Kuninjku artist Deborah Wurrkidj’s ‘Manwak’ design bedspread, paired with Raylene Bonson’s ‘Wubbunj’ pillows. Photo – Caitlin Mills.

Artist Deborah Wurrkidj proudly wearing her Marebu design bedspread. Photo – Caitlin Mills.

Artist Deborah Wurrkidj handling screens at Bábbarra Women’s Centre. Photo – Caitlin Mills.

The ladies checking out their Kip&Co collaborative collection! Photo – Caitlin Mills.

One of the big screenprinting tables at Bábbarra Women’s Centre. Photo – Caitlin Mills.

Sally Tabart
3rd of September 2020

The Bábbarra Women’s Centre is one of the most important community spaces in Maningrida, a remote Aboriginal community in Arnhem Land at the tip of the Northern Territory. It is one of the Aboriginal-led organisation Bawinanga Aboriginal Corporation‘s most successful enterprises.
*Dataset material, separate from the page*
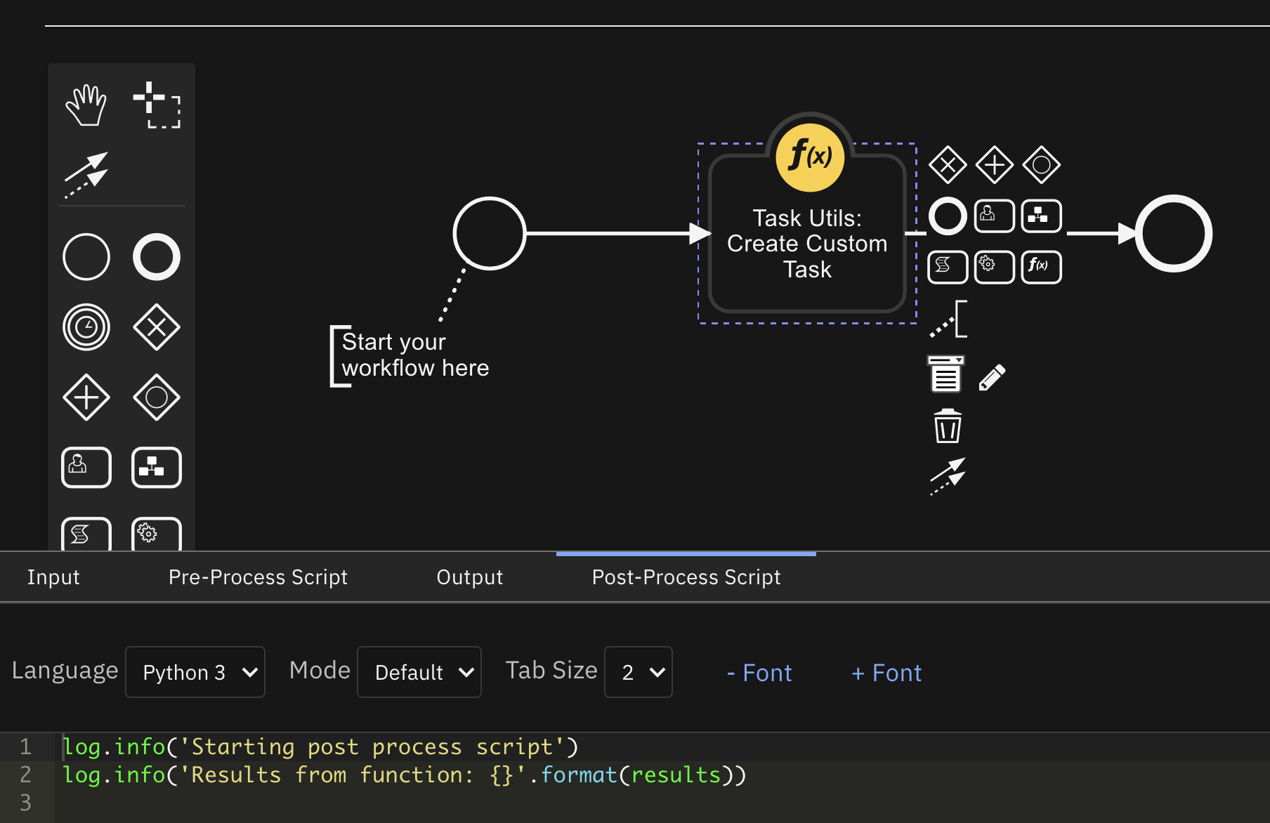Append function task from context pad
Bawinanga represents and serves the Aboriginal people of the homelands and 32 outstations surrounding Maningrida in West Arnhem Land. They provide essential services like house maintenance and community development, as well as managing incredible groups like the Maningrida Arts & Culture, and the Djómi Museum.

Founded in 1983 initially as a women’s refuge, today the Bábbarra Women’s Centre is a thriving hub of enterprise and activity. ‘It’s quite essential in the community’, says Jessica Phillips, Bábbarra’s first local Indigenous manager. ‘It’s a space for women and only women to get into screen printing, being creative, and to have something to do.’ At least 15 women, sometimes more, from many different language groups (all of the artists are multi-lingual of at least five languages) come together at the Bábbarra Women’s Centre on a daily basis to work on screen printing, lino cutting and sewing alongside each other, telling the stories of their ancestors and their country through the creations.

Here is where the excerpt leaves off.